Recent

Author Topic: efficiency problem  (Read 43677 times)

marcov

  • Administrator
  • Hero Member
  • *
  • Posts: 11452
  • FPC developer.
Re: efficiency problem
« Reply #30 on: March 17, 2015, 10:29:19 am »
I fixed the code from my original post, and it was barely faster, despite the main (k) loop only have one asm instruction different (the rowstride addition from a stack variable instead of just inc(<register>).   Somehow I couldn't convince the compiler to register that (stride) variable.

For me that is a strange result, since in such cases Delphi is faster.
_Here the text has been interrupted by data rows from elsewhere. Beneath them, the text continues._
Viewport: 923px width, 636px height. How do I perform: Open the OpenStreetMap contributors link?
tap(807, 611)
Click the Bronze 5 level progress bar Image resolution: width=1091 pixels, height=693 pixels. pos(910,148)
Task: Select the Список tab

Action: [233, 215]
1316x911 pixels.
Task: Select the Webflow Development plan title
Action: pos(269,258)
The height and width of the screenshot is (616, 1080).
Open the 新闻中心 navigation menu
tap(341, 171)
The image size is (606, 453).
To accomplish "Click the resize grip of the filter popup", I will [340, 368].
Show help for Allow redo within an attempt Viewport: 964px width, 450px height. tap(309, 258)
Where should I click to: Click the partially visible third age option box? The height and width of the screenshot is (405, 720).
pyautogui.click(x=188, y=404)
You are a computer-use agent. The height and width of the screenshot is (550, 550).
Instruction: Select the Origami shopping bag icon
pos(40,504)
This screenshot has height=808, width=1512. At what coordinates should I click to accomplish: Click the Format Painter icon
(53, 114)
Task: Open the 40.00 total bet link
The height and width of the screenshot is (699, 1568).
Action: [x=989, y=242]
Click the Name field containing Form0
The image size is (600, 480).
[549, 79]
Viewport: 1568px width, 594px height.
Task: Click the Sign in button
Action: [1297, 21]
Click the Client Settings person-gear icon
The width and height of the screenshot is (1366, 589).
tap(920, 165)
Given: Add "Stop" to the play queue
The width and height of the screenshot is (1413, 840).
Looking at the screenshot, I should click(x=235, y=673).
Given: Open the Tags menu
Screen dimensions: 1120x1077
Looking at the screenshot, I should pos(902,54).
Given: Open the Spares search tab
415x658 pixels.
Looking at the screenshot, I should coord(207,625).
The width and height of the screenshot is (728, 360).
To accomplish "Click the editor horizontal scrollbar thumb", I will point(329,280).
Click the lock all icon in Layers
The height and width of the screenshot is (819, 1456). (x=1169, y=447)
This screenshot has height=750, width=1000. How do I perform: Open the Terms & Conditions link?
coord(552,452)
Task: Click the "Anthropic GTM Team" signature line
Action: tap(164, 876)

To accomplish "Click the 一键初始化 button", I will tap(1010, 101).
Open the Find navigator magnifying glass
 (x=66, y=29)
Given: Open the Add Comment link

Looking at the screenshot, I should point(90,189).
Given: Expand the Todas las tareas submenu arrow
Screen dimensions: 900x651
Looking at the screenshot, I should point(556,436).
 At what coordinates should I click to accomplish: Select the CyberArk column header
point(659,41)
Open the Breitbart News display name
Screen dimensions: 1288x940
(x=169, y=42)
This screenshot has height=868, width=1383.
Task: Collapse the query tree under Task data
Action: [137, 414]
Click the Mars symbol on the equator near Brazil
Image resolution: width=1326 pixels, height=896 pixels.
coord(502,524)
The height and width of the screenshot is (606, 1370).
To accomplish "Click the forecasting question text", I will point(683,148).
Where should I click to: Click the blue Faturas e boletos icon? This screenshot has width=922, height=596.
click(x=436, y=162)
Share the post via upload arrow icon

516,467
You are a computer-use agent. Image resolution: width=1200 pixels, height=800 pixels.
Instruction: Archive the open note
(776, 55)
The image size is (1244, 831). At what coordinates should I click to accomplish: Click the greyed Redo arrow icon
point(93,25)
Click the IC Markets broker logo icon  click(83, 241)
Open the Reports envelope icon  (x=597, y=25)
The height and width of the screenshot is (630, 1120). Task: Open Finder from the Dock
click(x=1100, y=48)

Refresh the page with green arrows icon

Maybe still some inflexibility in the register allocator.

Strange that something like that can have a magnitude 3x effect.  The times for me (i7-3770 3.1.1 -O4): ptrcode 3.3s, original code 10s, my code 9s. (so barely faster than the original array approach).   64-bit was 0.9s but there extended= double=8bytes it seems, corresponding to the observations argb32  already did.

I saw that the mat2 copy is done using stos/stosl, and the compiler seems to do some loop mods itself now.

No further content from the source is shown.